# The task
Output all the data exactly.

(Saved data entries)
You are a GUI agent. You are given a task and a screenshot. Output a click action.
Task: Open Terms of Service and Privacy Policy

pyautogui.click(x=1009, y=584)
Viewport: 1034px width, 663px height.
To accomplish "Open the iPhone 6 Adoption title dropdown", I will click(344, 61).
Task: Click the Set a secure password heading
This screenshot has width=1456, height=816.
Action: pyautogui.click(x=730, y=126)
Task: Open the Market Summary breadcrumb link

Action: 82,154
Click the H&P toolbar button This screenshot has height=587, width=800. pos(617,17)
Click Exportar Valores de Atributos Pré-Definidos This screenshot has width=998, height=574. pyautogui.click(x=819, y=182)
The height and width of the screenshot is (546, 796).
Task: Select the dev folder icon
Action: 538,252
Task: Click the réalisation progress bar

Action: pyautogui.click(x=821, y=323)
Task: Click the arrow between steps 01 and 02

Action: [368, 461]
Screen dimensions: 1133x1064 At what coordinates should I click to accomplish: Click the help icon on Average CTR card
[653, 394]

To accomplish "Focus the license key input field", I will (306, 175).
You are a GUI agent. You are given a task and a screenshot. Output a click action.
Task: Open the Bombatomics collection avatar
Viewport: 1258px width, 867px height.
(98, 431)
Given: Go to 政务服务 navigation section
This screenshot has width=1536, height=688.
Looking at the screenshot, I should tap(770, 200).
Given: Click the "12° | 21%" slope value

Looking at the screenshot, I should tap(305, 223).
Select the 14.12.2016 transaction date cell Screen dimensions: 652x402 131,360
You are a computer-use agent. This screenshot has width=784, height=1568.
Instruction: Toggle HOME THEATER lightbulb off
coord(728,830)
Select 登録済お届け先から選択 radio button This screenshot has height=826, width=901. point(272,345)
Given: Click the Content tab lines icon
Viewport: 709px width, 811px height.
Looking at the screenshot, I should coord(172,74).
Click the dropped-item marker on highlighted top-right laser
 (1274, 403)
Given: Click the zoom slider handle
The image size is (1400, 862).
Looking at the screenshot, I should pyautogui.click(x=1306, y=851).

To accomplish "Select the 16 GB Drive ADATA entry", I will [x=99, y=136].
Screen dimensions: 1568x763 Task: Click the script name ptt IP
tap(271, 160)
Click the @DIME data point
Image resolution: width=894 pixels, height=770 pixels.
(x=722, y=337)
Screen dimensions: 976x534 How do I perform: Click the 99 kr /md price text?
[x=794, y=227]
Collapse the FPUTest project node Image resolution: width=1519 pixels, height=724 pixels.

# The answer
You are a GUI agent. You are given a task and a screenshot. Output a click action.
Task: Open Terms of Service and Privacy Policy

pyautogui.click(x=1009, y=584)
Viewport: 1034px width, 663px height.
To accomplish "Open the iPhone 6 Adoption title dropdown", I will click(344, 61).
Task: Click the Set a secure password heading
This screenshot has width=1456, height=816.
Action: pyautogui.click(x=730, y=126)
Task: Open the Market Summary breadcrumb link

Action: 82,154
Click the H&P toolbar button This screenshot has height=587, width=800. pos(617,17)
Click Exportar Valores de Atributos Pré-Definidos This screenshot has width=998, height=574. pyautogui.click(x=819, y=182)
The height and width of the screenshot is (546, 796).
Task: Select the dev folder icon
Action: 538,252
Task: Click the réalisation progress bar

Action: pyautogui.click(x=821, y=323)
Task: Click the arrow between steps 01 and 02

Action: [368, 461]
Screen dimensions: 1133x1064 At what coordinates should I click to accomplish: Click the help icon on Average CTR card
[653, 394]

To accomplish "Focus the license key input field", I will (306, 175).
You are a GUI agent. You are given a task and a screenshot. Output a click action.
Task: Open the Bombatomics collection avatar
Viewport: 1258px width, 867px height.
(98, 431)
Given: Go to 政务服务 navigation section
This screenshot has width=1536, height=688.
Looking at the screenshot, I should tap(770, 200).
Given: Click the "12° | 21%" slope value

Looking at the screenshot, I should tap(305, 223).
Select the 14.12.2016 transaction date cell Screen dimensions: 652x402 131,360
You are a computer-use agent. This screenshot has width=784, height=1568.
Instruction: Toggle HOME THEATER lightbulb off
coord(728,830)
Select 登録済お届け先から選択 radio button This screenshot has height=826, width=901. point(272,345)
Given: Click the Content tab lines icon
Viewport: 709px width, 811px height.
Looking at the screenshot, I should coord(172,74).
Click the dropped-item marker on highlighted top-right laser
 (1274, 403)
Given: Click the zoom slider handle
The image size is (1400, 862).
Looking at the screenshot, I should pyautogui.click(x=1306, y=851).

To accomplish "Select the 16 GB Drive ADATA entry", I will [x=99, y=136].
Screen dimensions: 1568x763 Task: Click the script name ptt IP
tap(271, 160)
Click the @DIME data point
Image resolution: width=894 pixels, height=770 pixels.
(x=722, y=337)
Screen dimensions: 976x534 How do I perform: Click the 99 kr /md price text?
[x=794, y=227]
Collapse the FPUTest project node Image resolution: width=1519 pixels, height=724 pixels.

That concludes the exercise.